BOOKS of the DEAD PRESS: Are you a new writer? Read this.

I read an article posted on the Books of the Dead Press blog and loved it. I am posting it here in it's entirety because the information contained within is JUST THAT VALUABLE. I have said it may times, but the way it is said here bests anything I have ever done on the subject. Enjoy. 

From Books of the Dead Press blog: 
Yesterday I received an email that said: "I wrote a zombie poem and am kinda thinking of expanding it into a children's book. Would you be interested in helping me or point me in the right direction?" 

Every month or so I receive an email like this. Someone new to the writing game is looking for guidance. I understand fully. In fact, I think asking a few questions early on is a smart thing to do. And I can help. I really can. So, if you're a new writer, hold on to your nutsack. This is me pointing you in the right direction. 

Writing isn't about publishing. Writing is about writing. Repeat this statement over and over. Say it every day. Put it on a t-shirt. Tattoo it on your arm. Writing isn't about publishing. Writing is about writing. If you want to be a writer then sit your ass down and start writing. Do it everyday and don't think about publishing. Think about writing. A publisher doesn't want invest time, energy, or money into someone that wrote a book. Publishers invest in writers. A publisher wants to know that ten years after they've published your title, you're still out there, getting attention, writing new stories, making waves. 

How does a publishing company know you plan on being around for a while? By looking at your history. What have you done so far? How many short stories have you published? Have you created a blog? How many blog posts do you have? Do you attend writers conventions? Do you have self-published books? Do you have unpublished books? Do you have a fanbase? What's your writing history? If you don't have a writing history, you are not a writer. At least, not yet. Right now you are a dreamer, and there's nothing wrong with being a dreamer. But publishing companies don't invest in dreamers. They invest in writers. 

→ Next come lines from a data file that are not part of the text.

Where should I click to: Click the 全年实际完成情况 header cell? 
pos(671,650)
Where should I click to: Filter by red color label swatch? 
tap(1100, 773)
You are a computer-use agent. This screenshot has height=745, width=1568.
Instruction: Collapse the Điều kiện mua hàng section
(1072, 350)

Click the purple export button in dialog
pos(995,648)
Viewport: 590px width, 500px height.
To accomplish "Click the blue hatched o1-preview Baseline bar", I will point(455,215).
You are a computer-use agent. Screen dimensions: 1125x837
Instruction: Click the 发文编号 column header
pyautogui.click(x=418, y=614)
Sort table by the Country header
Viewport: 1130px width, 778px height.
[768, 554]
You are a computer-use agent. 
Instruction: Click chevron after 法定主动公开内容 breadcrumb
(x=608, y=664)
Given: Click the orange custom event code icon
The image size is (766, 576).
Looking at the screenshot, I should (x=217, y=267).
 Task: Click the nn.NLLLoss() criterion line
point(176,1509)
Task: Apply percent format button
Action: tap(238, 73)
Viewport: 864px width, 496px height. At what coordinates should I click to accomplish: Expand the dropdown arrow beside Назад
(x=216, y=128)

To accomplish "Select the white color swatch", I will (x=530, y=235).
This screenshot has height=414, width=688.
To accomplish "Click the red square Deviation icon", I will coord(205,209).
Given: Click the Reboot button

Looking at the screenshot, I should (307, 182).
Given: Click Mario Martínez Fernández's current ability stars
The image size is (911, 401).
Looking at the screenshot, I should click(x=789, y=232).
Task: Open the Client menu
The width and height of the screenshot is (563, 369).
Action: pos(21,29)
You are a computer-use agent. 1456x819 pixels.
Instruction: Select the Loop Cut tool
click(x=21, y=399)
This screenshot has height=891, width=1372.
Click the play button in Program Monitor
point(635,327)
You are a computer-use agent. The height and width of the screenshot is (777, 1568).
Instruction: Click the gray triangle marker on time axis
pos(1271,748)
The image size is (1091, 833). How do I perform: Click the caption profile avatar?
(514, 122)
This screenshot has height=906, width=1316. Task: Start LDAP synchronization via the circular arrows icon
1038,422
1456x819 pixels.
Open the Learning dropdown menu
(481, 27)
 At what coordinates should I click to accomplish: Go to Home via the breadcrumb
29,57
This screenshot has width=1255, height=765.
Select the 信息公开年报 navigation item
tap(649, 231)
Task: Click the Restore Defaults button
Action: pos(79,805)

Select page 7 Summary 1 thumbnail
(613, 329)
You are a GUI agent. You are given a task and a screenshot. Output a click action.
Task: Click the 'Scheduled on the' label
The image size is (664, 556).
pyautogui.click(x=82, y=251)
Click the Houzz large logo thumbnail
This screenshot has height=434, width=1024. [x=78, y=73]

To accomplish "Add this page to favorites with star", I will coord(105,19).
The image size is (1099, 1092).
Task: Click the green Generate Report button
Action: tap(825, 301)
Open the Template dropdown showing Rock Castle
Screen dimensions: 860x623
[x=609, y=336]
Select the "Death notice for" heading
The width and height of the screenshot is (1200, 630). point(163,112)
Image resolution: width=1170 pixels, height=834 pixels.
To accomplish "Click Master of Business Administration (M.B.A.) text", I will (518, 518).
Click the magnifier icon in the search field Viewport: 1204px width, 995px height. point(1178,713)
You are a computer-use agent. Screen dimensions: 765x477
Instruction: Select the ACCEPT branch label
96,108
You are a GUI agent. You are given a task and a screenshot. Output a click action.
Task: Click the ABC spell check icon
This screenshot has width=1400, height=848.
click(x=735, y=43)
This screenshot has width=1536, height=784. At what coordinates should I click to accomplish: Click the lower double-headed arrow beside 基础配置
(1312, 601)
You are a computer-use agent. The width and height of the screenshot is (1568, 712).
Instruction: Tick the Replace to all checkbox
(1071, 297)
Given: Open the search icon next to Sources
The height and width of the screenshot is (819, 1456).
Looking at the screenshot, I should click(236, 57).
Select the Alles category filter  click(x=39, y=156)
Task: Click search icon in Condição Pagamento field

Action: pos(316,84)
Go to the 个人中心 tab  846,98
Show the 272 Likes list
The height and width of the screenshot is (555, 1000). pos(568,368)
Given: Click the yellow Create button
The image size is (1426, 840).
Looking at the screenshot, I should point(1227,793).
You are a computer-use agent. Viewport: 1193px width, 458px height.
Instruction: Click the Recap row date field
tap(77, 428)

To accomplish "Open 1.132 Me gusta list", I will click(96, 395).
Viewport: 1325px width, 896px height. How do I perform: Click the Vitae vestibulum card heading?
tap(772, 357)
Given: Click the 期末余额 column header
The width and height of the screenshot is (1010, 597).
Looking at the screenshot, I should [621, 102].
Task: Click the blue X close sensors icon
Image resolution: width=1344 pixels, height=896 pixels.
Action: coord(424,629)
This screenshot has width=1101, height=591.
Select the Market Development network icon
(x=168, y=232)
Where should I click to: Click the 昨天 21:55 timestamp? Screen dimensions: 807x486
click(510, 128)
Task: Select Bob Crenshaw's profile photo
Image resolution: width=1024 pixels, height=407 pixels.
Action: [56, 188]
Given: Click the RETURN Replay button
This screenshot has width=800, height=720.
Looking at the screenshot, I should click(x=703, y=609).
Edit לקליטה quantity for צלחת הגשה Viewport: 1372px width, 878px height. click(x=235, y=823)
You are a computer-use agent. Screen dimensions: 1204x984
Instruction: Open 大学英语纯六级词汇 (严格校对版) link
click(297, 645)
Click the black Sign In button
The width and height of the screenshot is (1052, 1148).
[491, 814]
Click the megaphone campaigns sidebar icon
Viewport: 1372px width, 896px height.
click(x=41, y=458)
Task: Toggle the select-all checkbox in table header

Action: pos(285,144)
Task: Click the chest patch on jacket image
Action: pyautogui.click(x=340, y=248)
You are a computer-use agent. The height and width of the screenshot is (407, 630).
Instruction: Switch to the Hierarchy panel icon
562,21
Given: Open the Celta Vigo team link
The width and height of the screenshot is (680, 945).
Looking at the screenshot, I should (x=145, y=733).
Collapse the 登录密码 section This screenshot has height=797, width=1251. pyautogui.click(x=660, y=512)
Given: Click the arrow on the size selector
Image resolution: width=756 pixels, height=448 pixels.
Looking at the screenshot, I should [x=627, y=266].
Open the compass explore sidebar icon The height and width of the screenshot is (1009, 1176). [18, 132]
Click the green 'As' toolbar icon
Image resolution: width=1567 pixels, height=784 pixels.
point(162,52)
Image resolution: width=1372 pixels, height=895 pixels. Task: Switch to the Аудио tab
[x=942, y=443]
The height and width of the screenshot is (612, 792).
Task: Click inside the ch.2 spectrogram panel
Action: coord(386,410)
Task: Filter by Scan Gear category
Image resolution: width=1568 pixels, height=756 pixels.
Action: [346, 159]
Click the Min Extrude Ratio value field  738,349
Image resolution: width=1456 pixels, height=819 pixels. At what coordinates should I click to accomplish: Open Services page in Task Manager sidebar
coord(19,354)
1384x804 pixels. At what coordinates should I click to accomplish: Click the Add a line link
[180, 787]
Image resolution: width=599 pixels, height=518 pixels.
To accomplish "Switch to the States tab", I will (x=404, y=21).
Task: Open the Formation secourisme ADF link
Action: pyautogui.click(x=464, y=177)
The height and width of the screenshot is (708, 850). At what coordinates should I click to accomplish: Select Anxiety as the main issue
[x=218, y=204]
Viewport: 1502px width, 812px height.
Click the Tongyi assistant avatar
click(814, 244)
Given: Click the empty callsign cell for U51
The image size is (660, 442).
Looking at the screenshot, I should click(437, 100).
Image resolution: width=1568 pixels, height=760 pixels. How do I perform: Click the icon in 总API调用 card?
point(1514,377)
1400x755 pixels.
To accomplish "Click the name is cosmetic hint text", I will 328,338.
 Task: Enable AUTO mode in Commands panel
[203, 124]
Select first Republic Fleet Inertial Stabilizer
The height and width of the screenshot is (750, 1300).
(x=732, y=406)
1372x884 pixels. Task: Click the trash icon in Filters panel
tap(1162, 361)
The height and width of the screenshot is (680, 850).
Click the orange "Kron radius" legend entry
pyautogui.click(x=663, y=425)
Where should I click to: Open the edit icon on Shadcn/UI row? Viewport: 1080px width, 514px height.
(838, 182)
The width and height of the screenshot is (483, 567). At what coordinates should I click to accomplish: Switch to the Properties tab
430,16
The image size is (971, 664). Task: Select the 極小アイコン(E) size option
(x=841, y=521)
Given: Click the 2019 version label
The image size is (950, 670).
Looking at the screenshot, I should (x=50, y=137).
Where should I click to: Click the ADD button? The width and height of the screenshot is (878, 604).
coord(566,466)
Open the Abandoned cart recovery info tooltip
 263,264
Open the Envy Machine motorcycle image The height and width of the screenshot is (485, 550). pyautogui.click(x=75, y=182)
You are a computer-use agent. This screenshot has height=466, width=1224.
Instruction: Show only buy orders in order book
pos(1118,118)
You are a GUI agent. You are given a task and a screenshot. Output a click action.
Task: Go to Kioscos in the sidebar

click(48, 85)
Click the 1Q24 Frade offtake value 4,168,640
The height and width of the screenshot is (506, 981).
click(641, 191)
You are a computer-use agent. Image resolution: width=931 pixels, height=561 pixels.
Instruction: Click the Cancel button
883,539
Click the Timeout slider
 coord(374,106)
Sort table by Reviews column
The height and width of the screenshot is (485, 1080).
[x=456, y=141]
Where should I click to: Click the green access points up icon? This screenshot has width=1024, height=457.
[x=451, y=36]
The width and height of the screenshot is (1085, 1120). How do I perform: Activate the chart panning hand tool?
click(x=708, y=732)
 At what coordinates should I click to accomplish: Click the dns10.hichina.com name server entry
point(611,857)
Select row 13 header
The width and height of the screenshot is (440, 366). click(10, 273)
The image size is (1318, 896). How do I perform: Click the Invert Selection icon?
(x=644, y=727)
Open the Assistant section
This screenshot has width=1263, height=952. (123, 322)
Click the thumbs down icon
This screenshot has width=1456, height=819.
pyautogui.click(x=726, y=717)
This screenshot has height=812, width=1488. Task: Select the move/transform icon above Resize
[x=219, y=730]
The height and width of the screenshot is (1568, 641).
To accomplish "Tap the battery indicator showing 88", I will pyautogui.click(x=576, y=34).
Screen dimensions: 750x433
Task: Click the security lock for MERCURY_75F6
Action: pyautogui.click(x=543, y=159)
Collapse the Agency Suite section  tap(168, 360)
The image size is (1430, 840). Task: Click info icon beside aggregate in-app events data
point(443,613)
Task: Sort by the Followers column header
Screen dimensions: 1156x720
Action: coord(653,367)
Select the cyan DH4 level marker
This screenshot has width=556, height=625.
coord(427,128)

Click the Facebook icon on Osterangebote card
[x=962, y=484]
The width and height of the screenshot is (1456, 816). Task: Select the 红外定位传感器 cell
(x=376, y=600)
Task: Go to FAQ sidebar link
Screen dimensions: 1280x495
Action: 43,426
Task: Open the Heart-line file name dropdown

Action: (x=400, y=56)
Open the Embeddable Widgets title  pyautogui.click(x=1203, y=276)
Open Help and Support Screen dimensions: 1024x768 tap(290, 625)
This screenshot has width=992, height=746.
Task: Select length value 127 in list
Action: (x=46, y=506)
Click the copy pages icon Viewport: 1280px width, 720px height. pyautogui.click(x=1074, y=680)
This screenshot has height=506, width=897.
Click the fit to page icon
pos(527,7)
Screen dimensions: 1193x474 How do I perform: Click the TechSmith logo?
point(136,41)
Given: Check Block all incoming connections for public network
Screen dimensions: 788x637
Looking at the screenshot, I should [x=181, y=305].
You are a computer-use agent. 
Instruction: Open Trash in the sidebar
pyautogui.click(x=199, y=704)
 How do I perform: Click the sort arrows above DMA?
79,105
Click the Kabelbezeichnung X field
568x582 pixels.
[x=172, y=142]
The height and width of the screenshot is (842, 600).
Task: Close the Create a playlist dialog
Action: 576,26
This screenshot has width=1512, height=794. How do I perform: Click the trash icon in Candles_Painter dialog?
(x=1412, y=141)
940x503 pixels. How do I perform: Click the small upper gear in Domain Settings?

But let's pretend you can find a stupid publisher, one that thinks publishing an author's first attempt at a story is a good idea. Think about this: every single author on the planet, at one time or another, usually before they wrote their first book, thought, "I could write a children's book. That would be easier that writing a 'real' book." And because so many people have entertained this thought, a million children's books have been written, the market is completely flooded, and breaking into the children's market the hardest thing an author can do. 

Here's another thing to think about: YOU SUCK. 

I'm not being insulting, not being funny. I'm being honest. You suck. You suck long and you suck hard. If you're just starting, you're awful, and you need to know it. I mean, REALLY know it. If you've been playing guitar for a couple months, how good are you? Are you ready to play a gig? Are you ready to record an album? Are you ready to ask investors - a.k.a. record companies - to invest in you? No. Of course not. Why? Because: It takes five years to NOT SUCK. And even longer to get beyond 'average'. 

With music, knowing you suck is easy. Because… you can't play your instrument to save your life, and it's obvious. With writing it's not so obvious because writing is a skill that most people have… at least to a certain degree. But it still takes five years to go from 'I learned how to read and write in school' to 'I'm starting to have an ounce of value in the entertainment industry'. 

Oh yeah - there's something else to keep in mind. 

Reading fiction is a form of entertainment. 

Writers are in the entertainment industry. Can you ride a bicycle? Yes. Can you write a story? Yes. Can you ride a bicycle well enough that people should pay to watch you do it, because you're so unbelievably entertaining? No. Can you write a story well enough that people should pay to read it, because you're so unbelievably entertaining? No. So there it is. 

Writing is about writing, not publishing. 
Publishing companies invest in writers, not dreamers. 
And until you've been writing for five years, you suck.